Hemorrhage is a very dreaded complication. Its incidence according to the different series ranges somewhere between 5 and 12%.24 Advanced age, elevated bilirubin levels, and the development of a PF are risk factors for postoperative intra-abdominal hemorrhage.25 This complication was seen in 20 of our patients (15.6%), 12 of whom were in group PD-BS and the remaining 8 in group ST-PD (19% vs. 12.3%; [p = 0.29]). Therefore, we cannot conclude that the use of a transanastomotic biliary stent has any impact on the occurrence of postoperative bleeding.

We observed intra-abdominal abscesses in 29 patients (22.7%), 17 of whom were in group PD-BS and the other 12 in group ST-PD (27% vs. 18.5%; p = NS), which seemingly reflects a greater tendency to abscess development with the use of a stent, likely justified by the greater PF rate seen in this group.

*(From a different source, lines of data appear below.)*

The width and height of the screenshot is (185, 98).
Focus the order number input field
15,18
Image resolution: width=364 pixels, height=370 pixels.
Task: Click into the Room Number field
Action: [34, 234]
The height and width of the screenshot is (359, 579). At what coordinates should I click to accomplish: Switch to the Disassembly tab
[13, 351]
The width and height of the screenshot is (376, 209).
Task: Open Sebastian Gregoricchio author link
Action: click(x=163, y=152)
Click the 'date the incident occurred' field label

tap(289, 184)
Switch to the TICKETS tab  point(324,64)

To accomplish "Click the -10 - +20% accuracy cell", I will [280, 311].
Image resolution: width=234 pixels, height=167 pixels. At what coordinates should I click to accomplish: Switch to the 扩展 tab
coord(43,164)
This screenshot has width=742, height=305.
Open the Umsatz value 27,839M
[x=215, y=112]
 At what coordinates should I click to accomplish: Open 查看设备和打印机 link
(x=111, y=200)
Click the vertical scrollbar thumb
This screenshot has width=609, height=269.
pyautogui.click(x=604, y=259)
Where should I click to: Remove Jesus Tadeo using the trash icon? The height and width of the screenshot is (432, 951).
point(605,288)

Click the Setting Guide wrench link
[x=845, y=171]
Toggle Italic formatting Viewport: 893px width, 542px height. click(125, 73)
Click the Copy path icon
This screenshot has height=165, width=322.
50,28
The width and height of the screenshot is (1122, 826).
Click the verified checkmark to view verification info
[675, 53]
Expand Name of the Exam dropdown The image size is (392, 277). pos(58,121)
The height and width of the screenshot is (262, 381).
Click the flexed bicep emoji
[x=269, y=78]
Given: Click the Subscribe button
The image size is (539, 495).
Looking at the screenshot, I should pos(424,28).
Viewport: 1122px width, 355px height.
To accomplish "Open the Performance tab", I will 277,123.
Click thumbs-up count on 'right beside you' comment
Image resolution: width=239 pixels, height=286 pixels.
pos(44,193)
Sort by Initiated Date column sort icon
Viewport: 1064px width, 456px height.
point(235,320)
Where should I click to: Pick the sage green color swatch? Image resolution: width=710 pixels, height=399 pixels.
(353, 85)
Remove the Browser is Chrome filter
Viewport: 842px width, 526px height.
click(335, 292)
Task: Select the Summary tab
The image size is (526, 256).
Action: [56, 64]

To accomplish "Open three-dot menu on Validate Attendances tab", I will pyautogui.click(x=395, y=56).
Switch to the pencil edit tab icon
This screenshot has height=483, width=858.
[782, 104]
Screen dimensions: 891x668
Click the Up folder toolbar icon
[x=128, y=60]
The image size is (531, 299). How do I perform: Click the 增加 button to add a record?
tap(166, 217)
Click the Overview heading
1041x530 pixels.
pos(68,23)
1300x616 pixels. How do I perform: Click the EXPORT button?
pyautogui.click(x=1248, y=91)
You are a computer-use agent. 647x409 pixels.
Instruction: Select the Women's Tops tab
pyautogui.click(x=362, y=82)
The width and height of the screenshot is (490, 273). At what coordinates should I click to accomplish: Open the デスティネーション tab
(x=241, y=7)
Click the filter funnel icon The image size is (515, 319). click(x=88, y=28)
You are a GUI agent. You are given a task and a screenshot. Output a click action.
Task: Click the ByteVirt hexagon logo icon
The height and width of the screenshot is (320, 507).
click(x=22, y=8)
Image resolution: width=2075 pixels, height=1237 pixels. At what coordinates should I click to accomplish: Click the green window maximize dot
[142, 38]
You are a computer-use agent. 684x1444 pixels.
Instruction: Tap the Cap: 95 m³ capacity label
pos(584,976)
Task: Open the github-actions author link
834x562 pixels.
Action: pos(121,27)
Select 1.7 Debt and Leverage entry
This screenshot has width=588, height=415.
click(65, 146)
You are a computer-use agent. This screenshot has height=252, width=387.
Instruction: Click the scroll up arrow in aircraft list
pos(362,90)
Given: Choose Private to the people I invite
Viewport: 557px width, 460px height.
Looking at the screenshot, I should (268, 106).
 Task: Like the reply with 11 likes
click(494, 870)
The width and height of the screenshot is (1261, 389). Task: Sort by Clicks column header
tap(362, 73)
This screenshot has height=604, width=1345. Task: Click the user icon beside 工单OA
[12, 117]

This number is higher than the one reported by other studies.26 Reoperation during the postoperative period after PD may be required, with hemorrhage being the most frequent reason, followed by POPF.27 Reoperation is associated with an increased average length of stay, an increase in the mortality rate, and other complications such as DGE, POPF, and postoperative hemorrhage.28 In our series, 18 patients (28.6%) had to undergo reoperation, with POPF as the most common cause. These numbers are higher than those reported in literature27, 28 and give us an opportunity to reflect on the management of complications and prioritize the use of interventional radiology techniques, reserving surgical approaches for when these fail.

A consequence of all the complications described above is the potential of death, which has typically been high with PDs despite its decline in recent years in highly specialized, high-volume pancreatic surgery centers.29, 30 In our series, postoperative mortality was 8.6%, which may seem high when compared to controlled and randomized studies with reported rates of 4.9–7.8%.16, 21, 31 Nevertheless, these numbers are not reproducible in recorded case studies. For example, Nimptsch et al.’s study looks at over 58,000 patients who underwent pancreatic surgery in Germany 2009–2013, with a hospital overall mortality rate of 10.1%. In this study, major pancreatic resection was associated with a higher mortality rate, ranging from 7.3% (distal pancreatectomy) to 22.9% (total pancreatectomy). In addition, Whipple PDs were performed in 10,341 patients with a mortality rate of 10.2%.32 These numbers suggest that the actual mortality rate of this procedure is likely underestimated.

Our study has several limitations: first, the sample size is limited; thus, interpretation of some of the results may be biased. Second, four surgeons were part of the study. Although every surgeon in our team is experienced, we believe that all surgical techniques may have technical execution differences that may contribute to a certain degree of heterogenicity. Similarly, the surgical team had a free choice to select the type of anastomosis to be performed, which is likely the largest limiting factor in our study, since having a specific type of anastomosis would have made both study groups more homogeneous. Nevertheless, this study paves the way for future research that aims to continue to reduce PF and other complication rates, as well as analyze the specific impact of placing an intraluminal foreign body and of surgical manipulation itself on postoperative complications.

Conclusions

Despite the limitations, according to our results, we can conclude that systematic placement of an external, transanastomotic, biliary stent does not reduce the rate of POPF or POBF, or their severity; in fact, the likelihood of these types of fistula, particularly POPF, increases with this procedure.